また、ベクトルの問題が2題あったのも特徴的でした。
各大問について
第1問(標準)
問題はこちら(画像をクリックするとPDFファイルで開きます。)
メルカトル級数に関連する極限の問題です。
不等式証明からの極限計算ということで、最後は「はさみうちの原理」で仕留めるというオチは見えることと思います。
- (1) の真ん中の項の計算において、等比数列の和と見る部分
- (2) の \(\log{2}\) が \(\displaystyle \int_{0}^{1} \displaystyle \frac{1}{1+x} dx=\log{2}\) というように定積分を通じて得られること
を看破する部分が山場です。
これについては類題経験がモノを言う部分も大きく左右されます。
問題の難易度自体は標準と言ってよいと思いますが、この分野は現役生が苦手で、ここまで仕上げ切れていない現役生も一定数います。
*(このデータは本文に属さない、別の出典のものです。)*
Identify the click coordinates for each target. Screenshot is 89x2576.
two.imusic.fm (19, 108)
逆に言えば、ここまで仕上げられると差をつけられます。
第2問(標準)
問題はこちら(画像をクリックするとPDFファイルで開きます。)
見かけが仰々しいため、一見身構えますが、中身は標準的な内容の問題です。
随所随所で同じ形がいますので、
ということができれば、完答も無理ではありませんが、試験場補正はかかりそうです。
第3問(やや難)
問題はこちら(画像をクリックするとPDFファイルで開きます。)
接線が何本引けますかというよくある定番のテーマです。
内容自体はよくある話題であるため、方針面で困ることがあってはいけませんが、処理面で指を噛みだす受験生が多いと思います。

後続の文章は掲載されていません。